Expert Testimony: California expert discovery and trial testimony must be premised upon "generally accepted" techniques in the relevant scientific community (and not just the few who may have vetted a new technique). This approach effectively defers admissibility to the expert community. Under the U.S. Supreme Court's interpretation of FRE 702, the comparatively liberal federal standard ties admissibility to a number of factors involving relevancy and reliability. This gives the federal judicial "gatekeeper" more flexibility -- to independently assess the methodological validity of the proffered scientific evidence.

Offer of Judgment: Either California party may make a statutory offer of judgment. Only the defending party may make a federal offer of judgment. The state offer of judgment period is 30 days, and revocable. The federal period is 14 days, and irrevocable. A California defense judgment does not affect the operation of the offer of judgment statute. A federal defense judgment negates a defendant's otherwise conforming offer of judgment. In addition to costs, a state litigant may recover expert witness fees as a consequence of an unaccepted offer of judgment. The FRCP are silent regarding expert witness fees, resulting in no Rule 68 fee award.

Relief from Judgment/Order: State and federal trial judges may relieve a party or lawyer from a judgment or order -- resulting from his or her "mistake, inadvertence, surprise, or excusable neglect." But a California court shall vacate such results, whenever an application for relief is accompanied by an attorney's sworn affidavit -- attesting to causing the client's default or dismissal. There is no such mandatory relief process in the FRCP.

Law-Equity Right to Jury: Assume there is a right to jury trial and the pleadings present overlapping law and equity issues. A state trial judge may try the equity issues first -- which a federal judge cannot do. Another systemic difference arises when an equity complaint pleads incidental legal relief. The state judge, unlike a federal judge, may hear and determine both types of relief without a jury.

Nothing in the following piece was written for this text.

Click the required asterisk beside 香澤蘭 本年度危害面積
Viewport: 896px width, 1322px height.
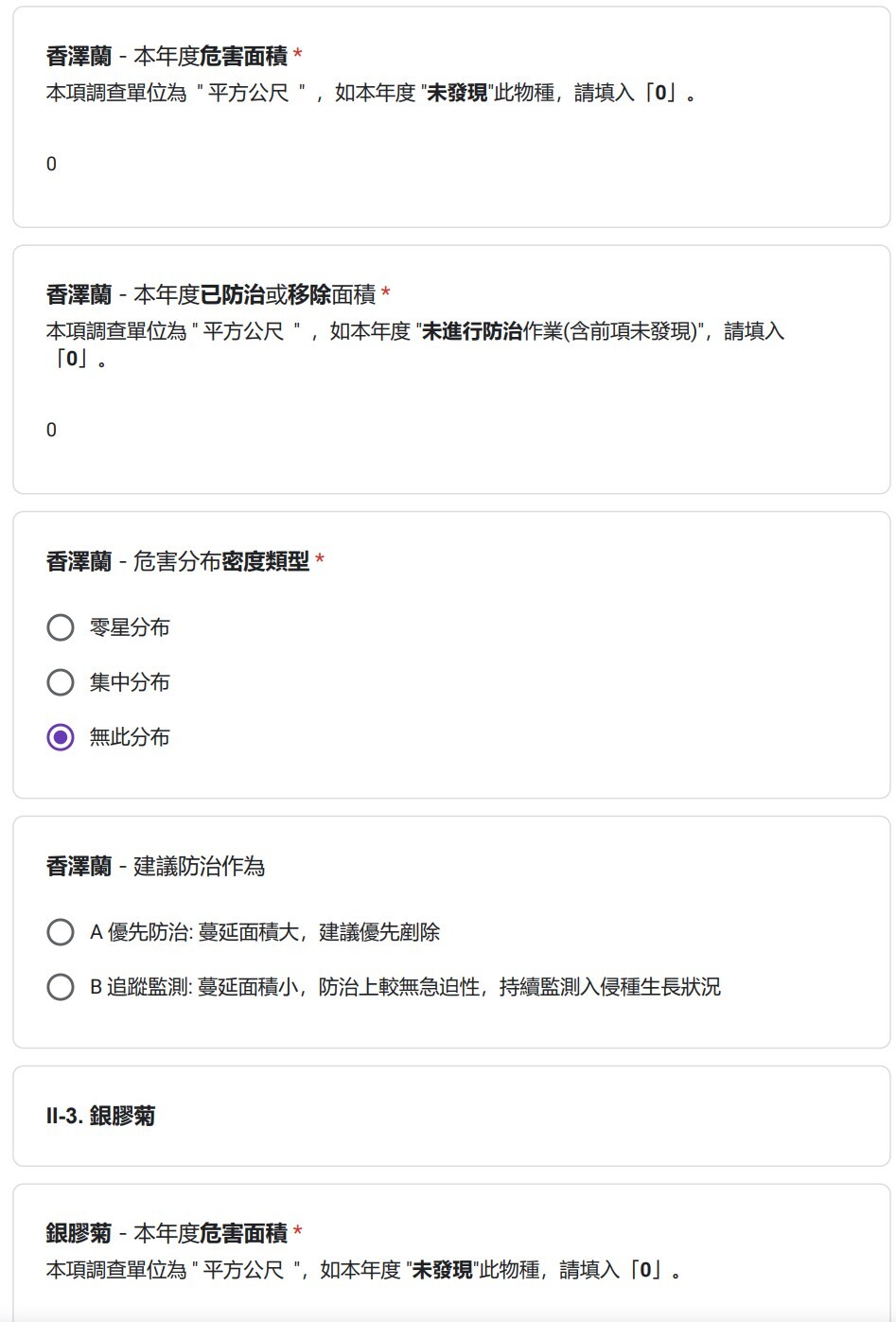[298, 56]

Jury Size and Percentages: California civil juries normally consist of 12 persons. Federal civil juries often consist of six members. Regarding the required minimum for a verdict, three-fourths of a California jury must agree. A federal verdict must be unanimous, absent a stipulation to the contrary.

Interlocutory Review: One may readily appeal final judgments and the enumerated interlocutory orders conveniently listed in the state procedure code. Orders not therein enumerated are reviewable via discretionary writ. Attempting to articulate the basis for federal appellate review -- prior to final judgment as to all issues and parties -- presents a definitional nightmare with no equal in American civil procedure.

Death Knell Doctrine: This remedy is triggered by a class action denial that effectively sounds the death knell of small individual claims. State appealability is usually a given. The U.S. Supreme Court, and now the FRCP, have rejected the automatic appealability of such denials.

Claim Preclusion: California ceremoniously clings to its minority "primary rights" approach to the res judicata impact of a prior judgment. When federal courts are examining a prior federal judgment, they apply federal common law. For prior state judgments, federal diversity courts cede preclusive effect if the courts of the rendering state would do so.

Unpublished Case Citation: Unpublished California cases may not be cited as precedent in California -- except for claim or issue preclusion purposes. Unpublished federal opinions may be cited in both systems.